--- start of RECORD EXTRACTS ---
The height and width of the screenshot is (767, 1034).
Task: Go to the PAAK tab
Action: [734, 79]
--- end of RECORD EXTRACTS ---
--- start of RECORD EXTRACTS ---
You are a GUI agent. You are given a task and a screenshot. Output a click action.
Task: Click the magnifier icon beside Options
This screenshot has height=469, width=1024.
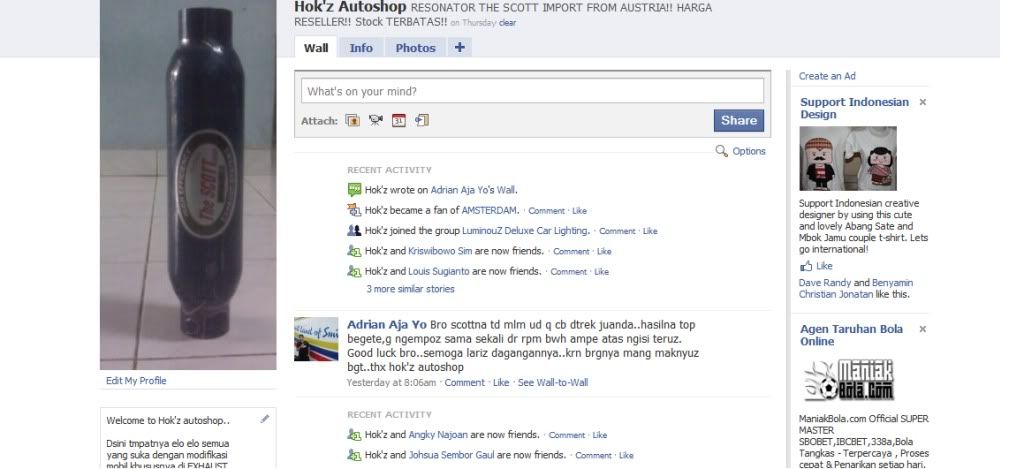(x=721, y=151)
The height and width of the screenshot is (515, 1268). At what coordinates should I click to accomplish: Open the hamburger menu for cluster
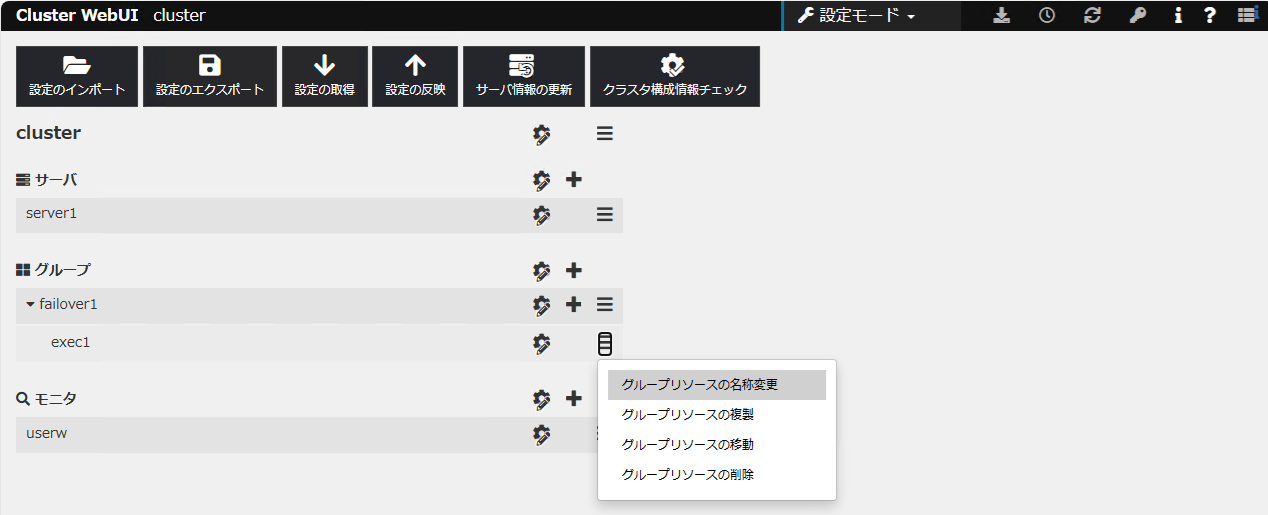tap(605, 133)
--- end of RECORD EXTRACTS ---
--- start of RECORD EXTRACTS ---
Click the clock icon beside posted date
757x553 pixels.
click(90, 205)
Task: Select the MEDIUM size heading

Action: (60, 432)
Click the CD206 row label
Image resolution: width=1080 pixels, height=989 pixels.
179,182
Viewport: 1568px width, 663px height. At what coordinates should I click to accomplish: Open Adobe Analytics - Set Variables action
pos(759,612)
--- end of RECORD EXTRACTS ---
#### EXERCISE REQUIREMENTS
Rewrite only the lines starting with the one that contains "Click the clock icon beside posted date" and going on through the one that contains "pos(759,612)", substituting "title" for "heading" and leaving everything else unchanged.

#### ANSWER TO THE EXERCISE
Click the clock icon beside posted date
757x553 pixels.
click(90, 205)
Task: Select the MEDIUM size title

Action: (60, 432)
Click the CD206 row label
Image resolution: width=1080 pixels, height=989 pixels.
179,182
Viewport: 1568px width, 663px height. At what coordinates should I click to accomplish: Open Adobe Analytics - Set Variables action
pos(759,612)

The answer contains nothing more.